La réforme des collectivités locales : entre électoralisme et recentralisation

, par Bertrand RULLIER, Karine MARTIN

Ces textes sont extrêmement importants pour la démocratie en France. Cette réforme, si elle est adoptée, modifiera en profondeur les équilibres territoriaux, sans pour autant apporter d’instruments nouveaux pour renforcer l’efficacité de leur action, et ce, au moment même où les collectivités locales sont fortement sollicitées comme amortisseurs des effets de la crise pour améliorer la vie quotidienne des Français et agir à tous les niveaux pour le développement des territoires.
La création des conseillers territoriaux est le principal objectif de la réforme. Au prétexte de réduire le nombre d’élus locaux, cette mesure ne parvient pas à masquer le but réel de cette « réforme » : regagner du terrain sur la gauche lors des prochains scrutins locaux. Elle institutionnalise un cumul des mandats déraisonnable ; elle rend plus opaque la prise de décision politique. Le dispositif proposé par le Gouvernement, notamment en ce qui concerne le mode de scrutin mixte, nouveauté absolue en France, reste extrêmement obscur. Du reste, la constitutionnalité de cette invention reste à vérifier et le Gouvernement serait bien inspiré de communiquer dans le débat parlementaire, comme il est libre de le faire, l’avis que le Conseil d’Etat a rendu sur le projet : la libre administration du département d’une part, de la région d’autre part, est clairement en cause alors qu’il s’agit d’un principe constitutionnel encore renforcé par la révision constitutionnelle de 2003.

Par delà ce premier volet, le projet de loi de réforme des collectivités territoriales, en retrait par rapport aux discours très volontaristes du chef de l’Etat de l’automne dernier, reporte à un texte ultérieur le règlement de la question de la clarification des compétences, alors même que le Gouvernement multiplie les effets d’annonce sur la suppression de la clause générale de compétence, censée conduire à une simplification du paysage institutionnel. Ainsi, le Gouvernement laisse-t-il de côté les vrais sujets qui devront nécessairement être traités au profit d’une opération politique qui doit être combattue.
Deux autres volets de la réforme territoriale soulignent, par ailleurs, l’inspiration très recentralisatrice de la réforme proposée par le gouvernement :

  • le volet fiscal, et, notamment les mesures relatives à la suppression de la taxe professionnelle, portées par le projet de loi de finances initiale pour 2010 marquent la volonté du gouvernement d’affaiblir durablement les contre-pouvoirs locaux (de gauche comme de droite) en les asphyxiant financièrement et en recentralisant la prise de décision financière à Bercy ;
  • le projet de loi sur le Grand Paris enfin achève de marquer cette volonté de l’Etat de reprendre la main sur l’aménagement et la gouvernance du territoire francilien. Il confie à un nouvel établissement public majoritairement contrôlé par l’Etat, la Société du Grand Paris, la réalisation d’un métro automatique permettant, en principe, de mieux mailler le territoire francilien ou de relier entre eux certains pôles, ainsi que l’aménagement des quartiers entourant les futures stations. Les élus franciliens, pourtant désignés par le suffrage universel, perdent ici une compétence importante pour la cohérence du développement du territoire francilien.
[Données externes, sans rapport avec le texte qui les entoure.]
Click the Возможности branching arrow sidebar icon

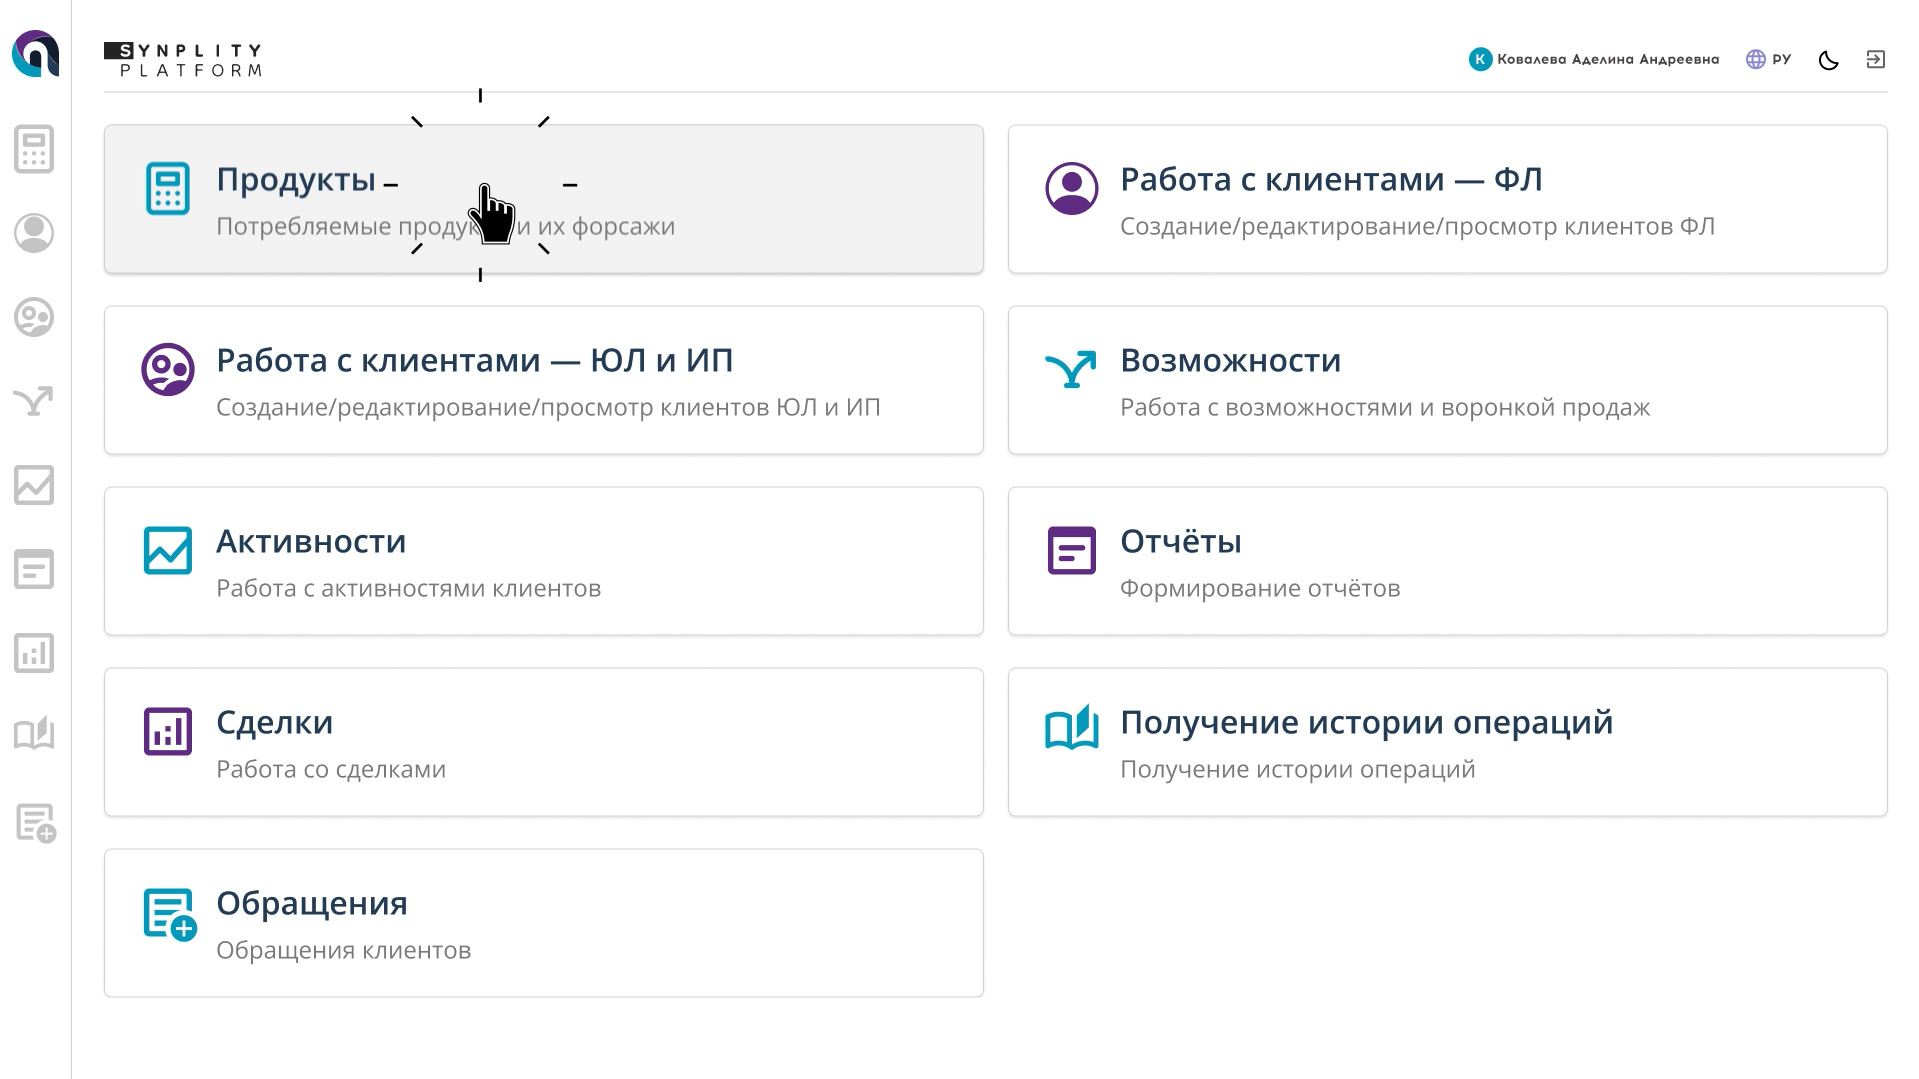click(x=33, y=402)
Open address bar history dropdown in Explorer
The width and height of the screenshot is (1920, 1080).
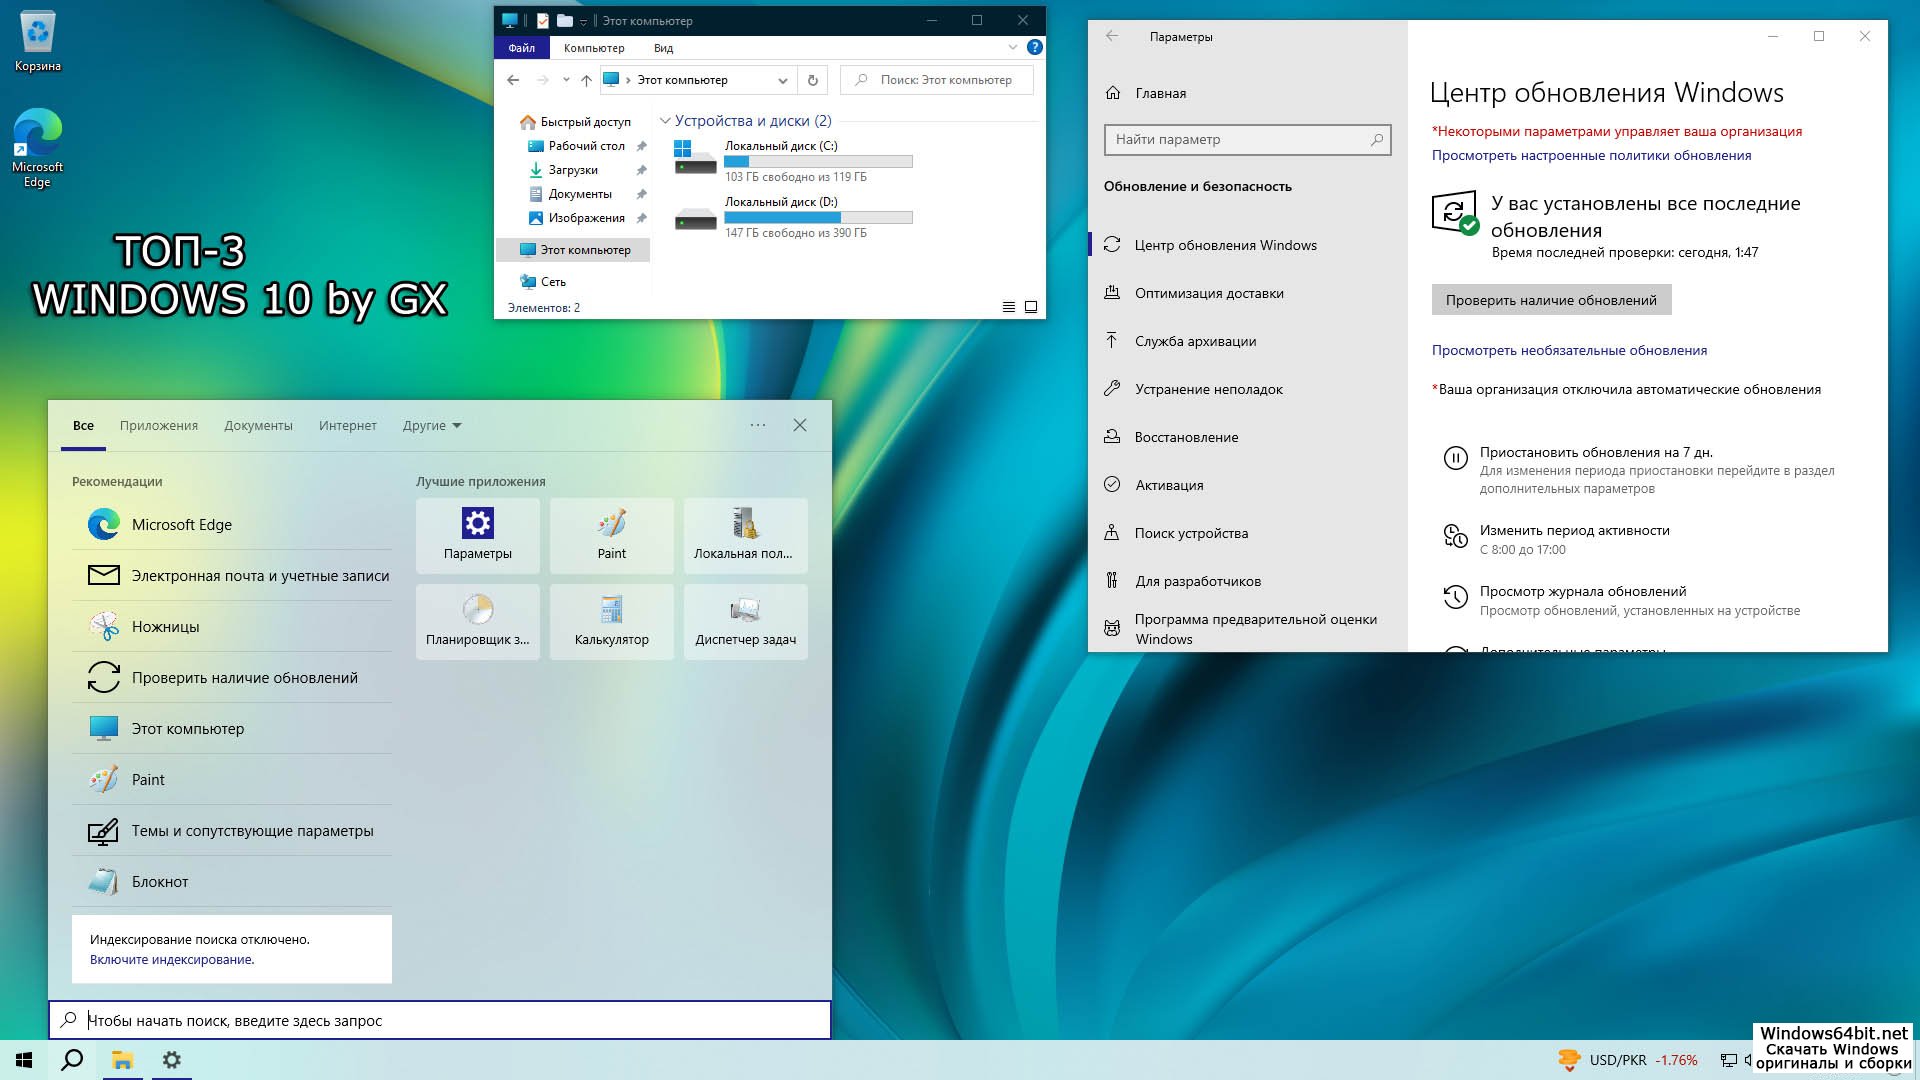click(x=782, y=80)
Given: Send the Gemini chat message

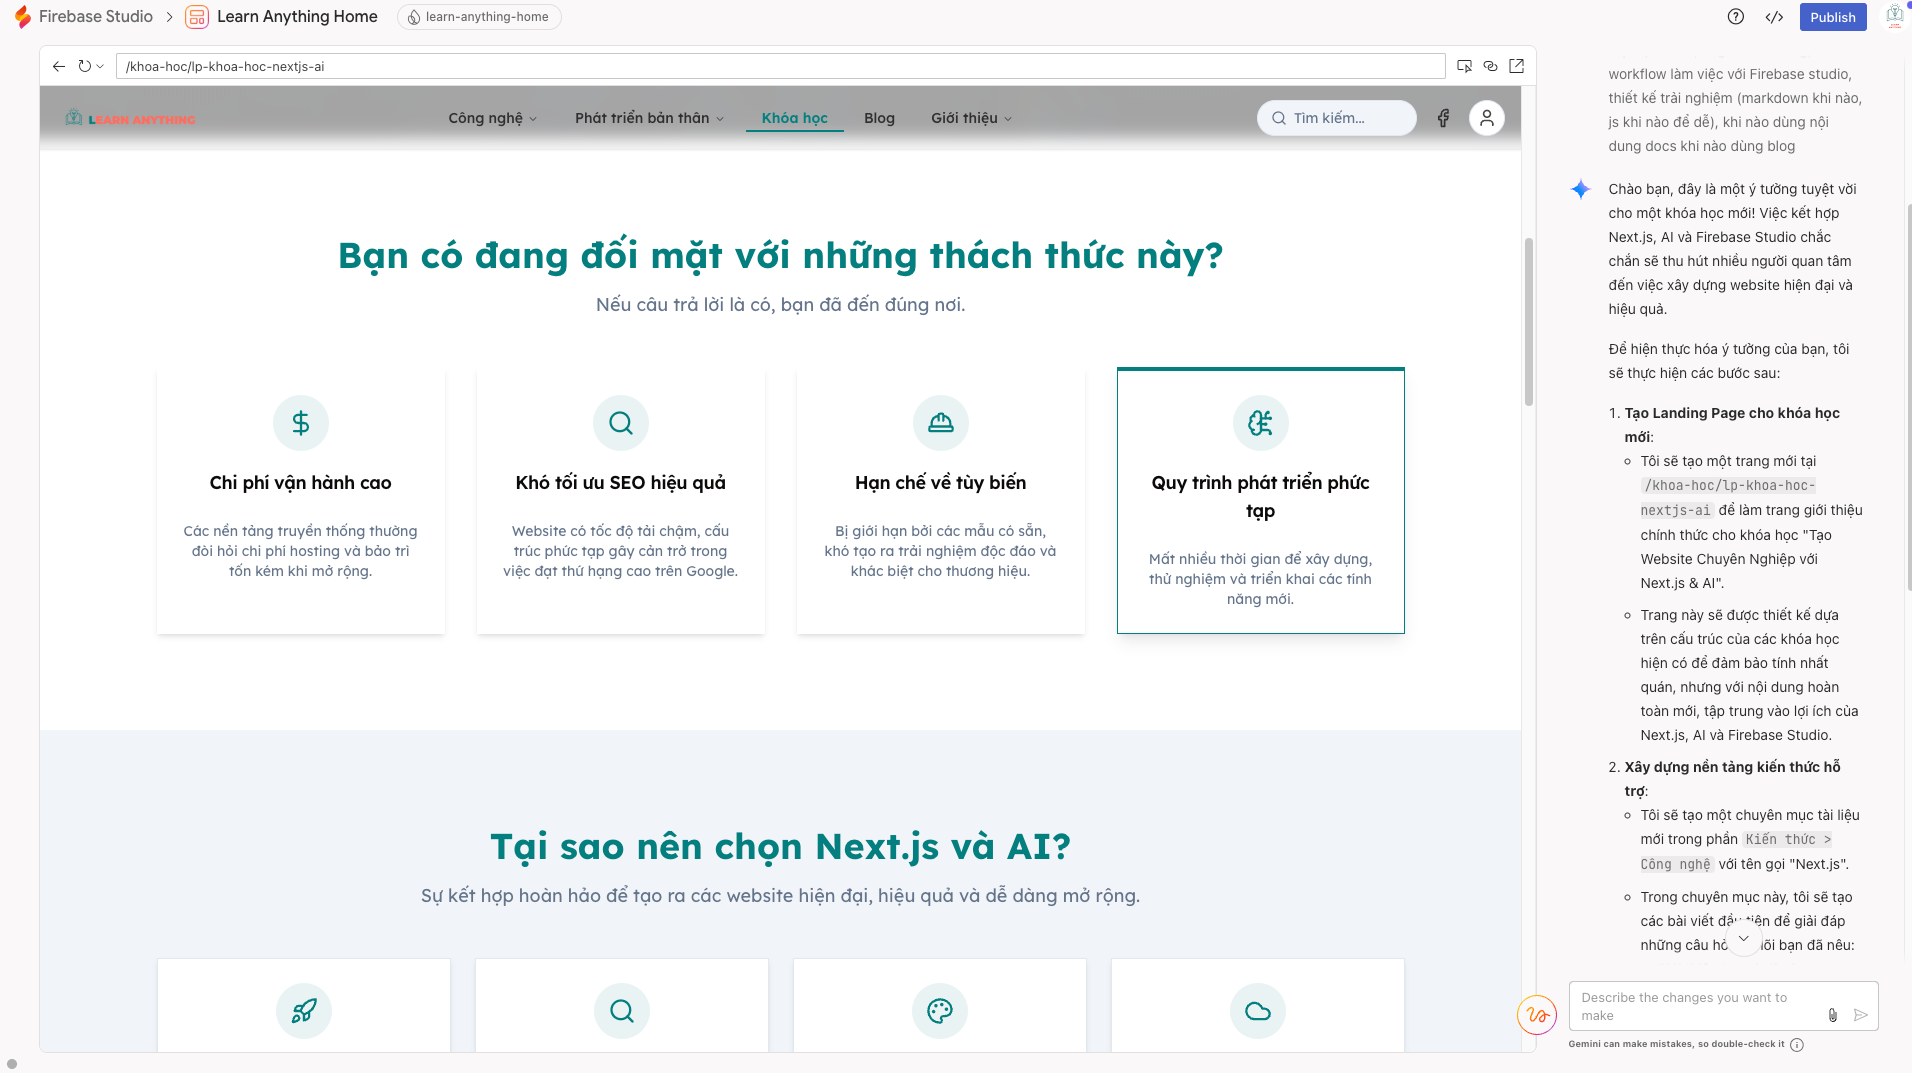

A rebours d’un mouvement continu qui, depuis 1982, vise à accroître la décentralisation pour une meilleure efficacité des services publics, exercés à un niveau plus proche des usagers, cette réforme marque une réelle volonté de recentralisation du pouvoir : il s’agit, au final, d’une réforme dépourvue de toute ambition réformatrice réelle, qui vise uniquement à affaiblir durablement non seulement la gauche, mais également, plus largement, l’ensemble des pouvoirs locaux.

Préparée dans l’opacité la plus complète soit par Bercy (taxe professionnelle), soit par le Ministère de l’Intérieur sans jamais associer les élus locaux, leurs associations et le public, malgré les assurances sur la « recherche du consensus » et la « nécessaire concertation » (Michèle Alliot-Marie, alors Ministre de l’Intérieur, Le Monde, 26 mars 2009), cette réforme se résumera à une piteuse nouvelle manœuvre électorale, après un redécoupage contestable des circonscriptions législatives.

P.-S.

Bertrand RULLIER et Karine MARTIN
Responsables du dossier de TERRA NOVA

Les deux premiers paragraphes, n’ayant plus d’actualité après les élections régionales ont été retirés.